In April 2016, on an official congressional trip to Moscow, Rohrabacher accepted confidential information from Russian government officials trying to blame the $230 million tax fraud that ultimately led to the passage of the 2012 Magnitsky Act on Sergei Magnitsky, the lawyer murdered for uncovering it, and Bill Browder, the businessman who hired him. Russian officials suggested Rohrabacher use their information to convince Congress to lift the Magnitsky Act sanctions and Russia would consider reversing its punitive ban on adoptions. The Russians also pointed him to a New York court case involving Denis Katsyv whose company, Prevezon, was charged with laundering $14 million of the tax fraud money. Katsyv’s lawyer in New York was Natalia Veselnitskaya.
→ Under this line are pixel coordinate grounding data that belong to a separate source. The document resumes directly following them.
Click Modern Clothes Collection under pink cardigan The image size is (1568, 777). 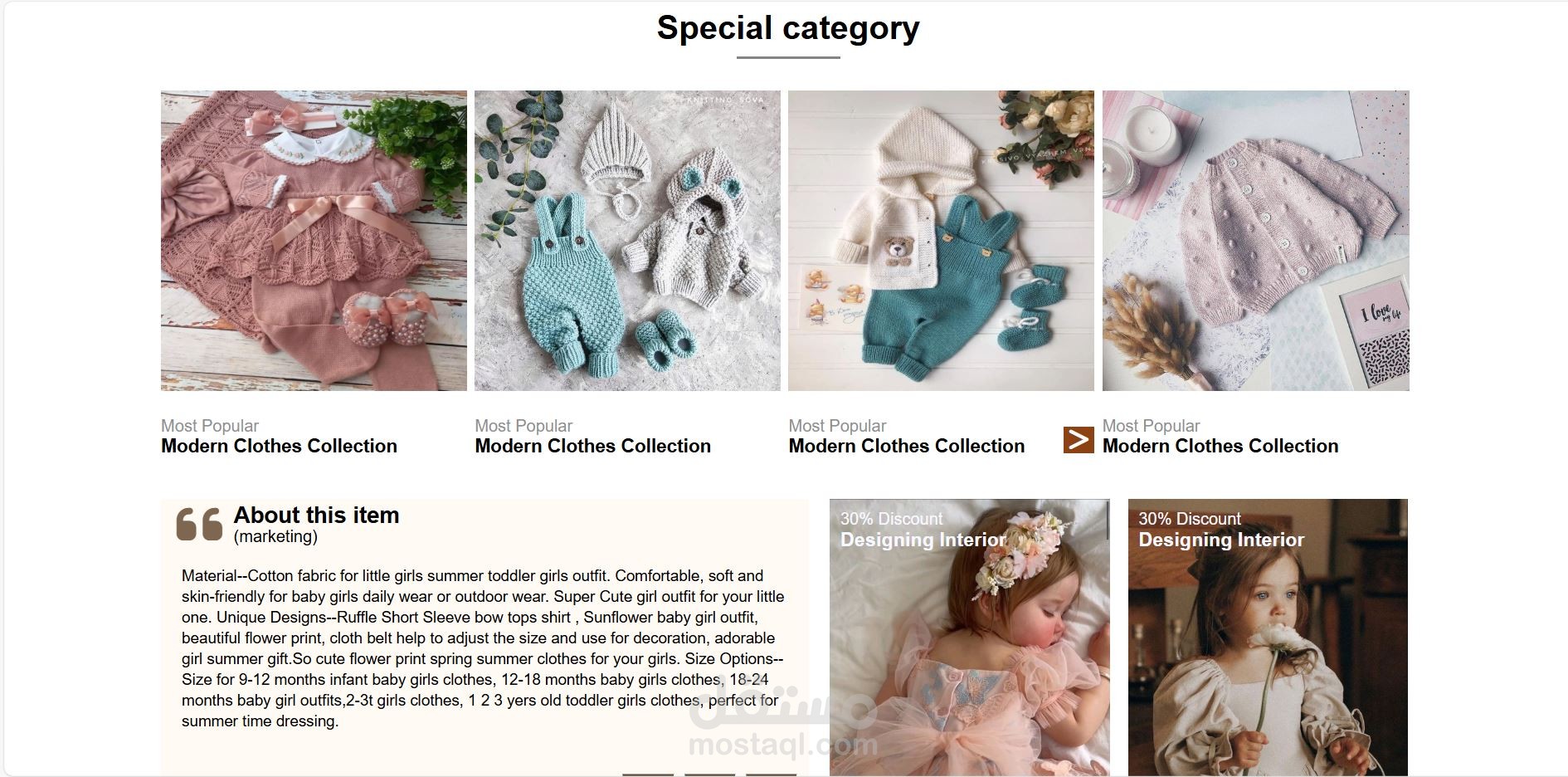coord(1220,446)
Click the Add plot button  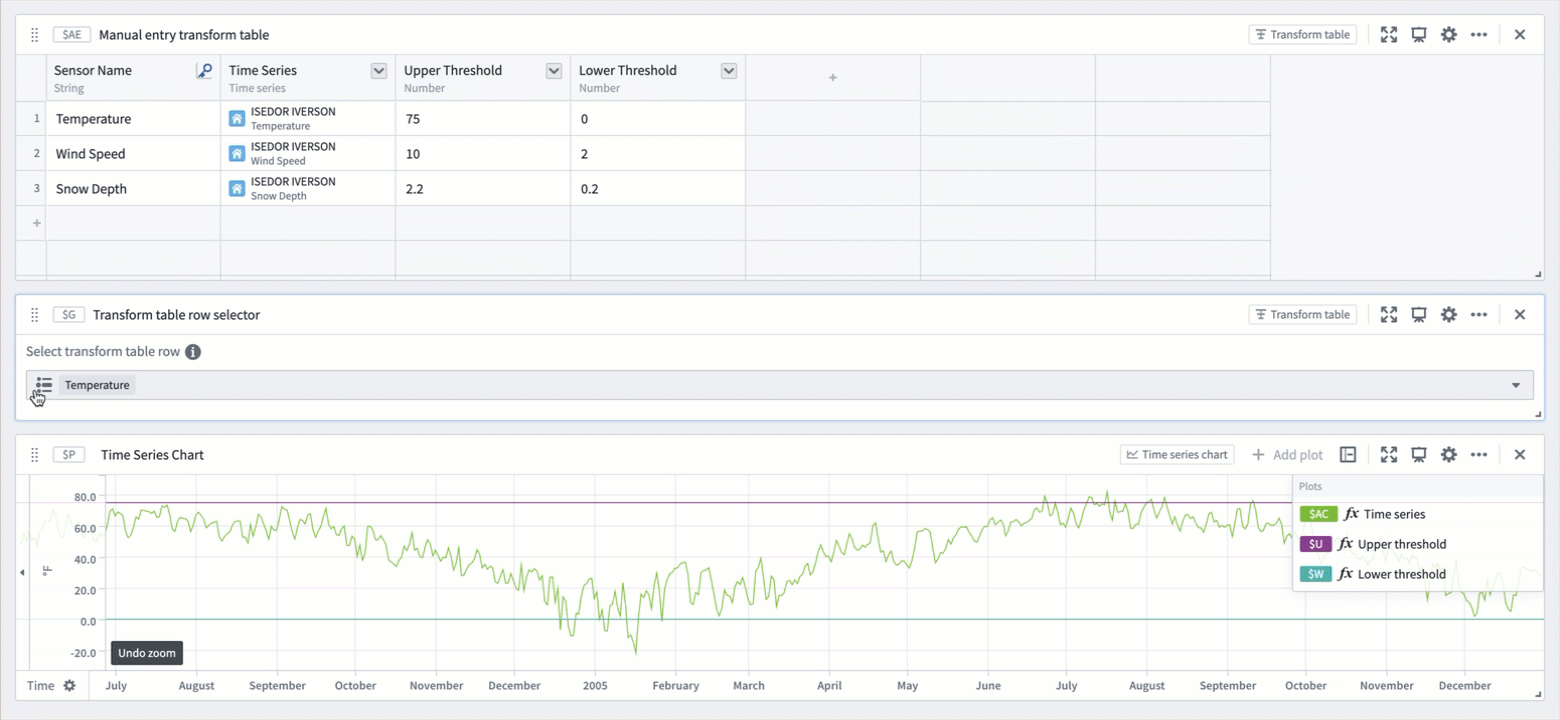(x=1287, y=455)
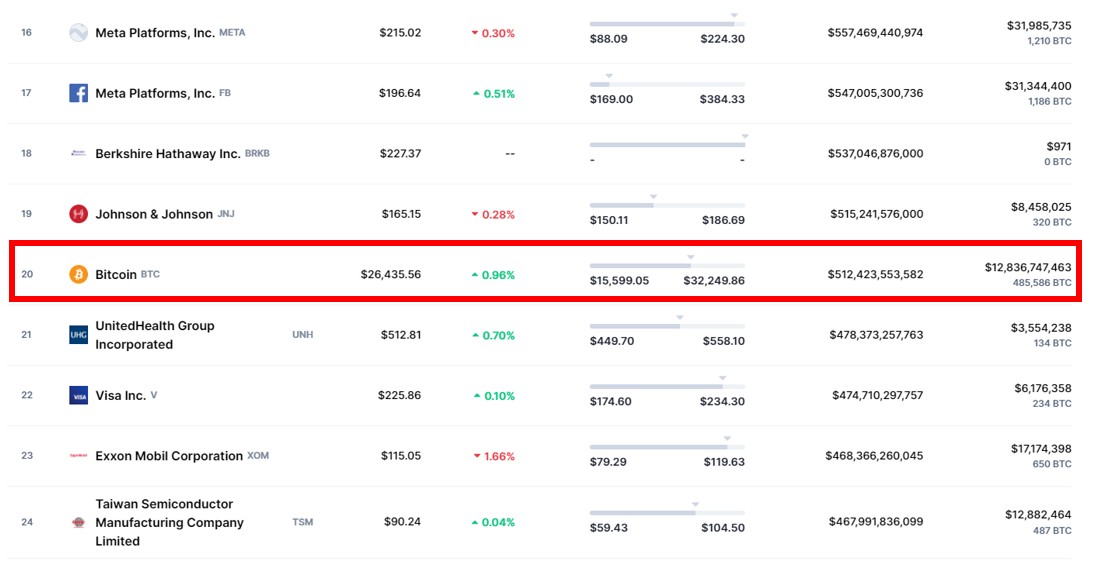Click the Johnson & Johnson price range bar
1094x567 pixels.
[667, 206]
Katsyv had set up a nonprofit in Delaware allegedly working to restart Russian adoptions and was working with lobbyist and former Soviet counterintelligence officer Rinat Akhmetshin. Akhmetshin visited Rohrabacher on the Hill and was escorted by Rohrabacher’s aide to meet other lawmakers, a highly unusual occurrence.
Rohrabacher carried Russian water during debate over the Global Magnitsky Act, an expansion of U.S. authority to sanction foreign individuals who commit human rights abuses and acts of corruption, but his efforts to curtail the act were unsuccessful.
Then on June 13, 2016, after a D.C. screening of a film parroting the anti-Magnitsky Kremlin line, Rohrabacher had dinner with Akhmetshin, Veselnitskaya, and the film’s director. The next day, Rohrabacher submitted testimony from the director into the official record during a House Foreign Affairs Committee hearing on U.S.-Russian relations claiming Magnitsky was not a whistleblower. Veselnitskaya sat in the front row at that hearing.
On June 9, 2016, just days before the screening, dinner, and hearing, Akhmetshin and Veselnitskaya had been in Manhattan visiting with Donald Trump, Jr., Paul Manafort, and Jared Kushner at Trump Tower.
On August 15, 2017, Rohrabacher met with Wikileaks’ Julian Assange at the Ecuadorian Embassy in London where Assange has been living since August 2012 to avoid sexual assault charges in Sweden. Rohrabacher claims Assange told him the Russians had nothing to do with the DNC hack and email release during the 2016 campaign. Rohrabacher says he saw evidence the hack was an inside job.
On August 28, 2017, Rohrabacher appeared on Sean Hannity’s radio show and claimed someone was trying to set a “rendezvous” so he could brief the president on what Assange allegedly revealed.
While there is no indication Rohrabacher currently is under investigation, The Los Angeles Times has a good graphic and timeline explaining why his name continues to emerge as the story of Russia’s election interference progresses.